Quello che stiamo vedendo di buono è figlio di un’epoca che nel frattempo è tramontata. Serie produttivamente impegnative come M – Il figlio del secolo, L’arte della gioia, Il Gattopardo, sono figlie di quel momento boom in cui tax credit e altre circostanze hanno fatto sì che ci fosse la piena occupazione, con budget molto più alti di quelli a cui siamo abituati. La sensazione è che a livello internazionale, e anche a livello italiano, legislativo, ci sia stata una contrazione molto forte. Si tratta di sbarcare il lunario e c’è molta gente che non lavora. È cambiato drasticamente lo scenario. La Golden Age ha già frenato: i tempi di realizzazione delle serie sono così lunghi per cui la frenata di quest’anno la vedremo tra un anno. Netflix ha una solidità economica che è l’unica che non subisce contraccolpi. Altre hanno chiuso, hanno ridimensionato o cambiato linea editoriale, o hanno subito i tagli della politica. L’età dell’oro, intesa come valori produttivi, per me è sicuramente tramontata.

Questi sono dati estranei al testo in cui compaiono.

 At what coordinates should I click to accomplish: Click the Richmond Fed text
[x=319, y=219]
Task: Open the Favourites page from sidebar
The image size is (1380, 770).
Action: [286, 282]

C’è però una generazione di scrittori che ha capito che ci può essere qualità, che non siamo più alle fiction di vent’anni fa…

Gomorra ha cambiato il gioco, è stata una ventata di novità. Era il 2014. La nostra esperienza di 1992 è stata particolare: una serie senza un genere preciso, un political drama intriso dalla fascinazione di un racconto seriale alla Mad Men. È stata un unicum. Ma, per il coinvolgimento che noi sceneggiatori abbiamo avuto a livello di coordinatori artistici di un progetto, credevamo di essere piloti di una rivoluzione che non c’è stata. Ci sono stati tanti prodotti buoni, alcuni buonissimi. Credo che sia mancato e manchi quella forma di racconto personale tipica del dramedy, di 30 minuti, proprio perché non affidiamo agli sceneggiatori il racconto, non troviamo voci che possano diventare narratori di prodotti meno high concept ma che potrebbero raccontare il presente attraverso uno sguardo partecipe e personale. Un caso a parte è Storia della mia famiglia, per l’ostinazione che ci ha messo Filippo Gravino nel fare una cosa sua. Ma non abbiamo prodotti di pura scrittura, di piacere di sguardo: non abbiamo i Fleabag, i Ted Lasso, Dieci capodanni. Adesso tutti dicono: facciamo Dieci capodanni. Ma il punto non è copiarlo, quanto prendere spunto per capire cosa possiamo fare noi.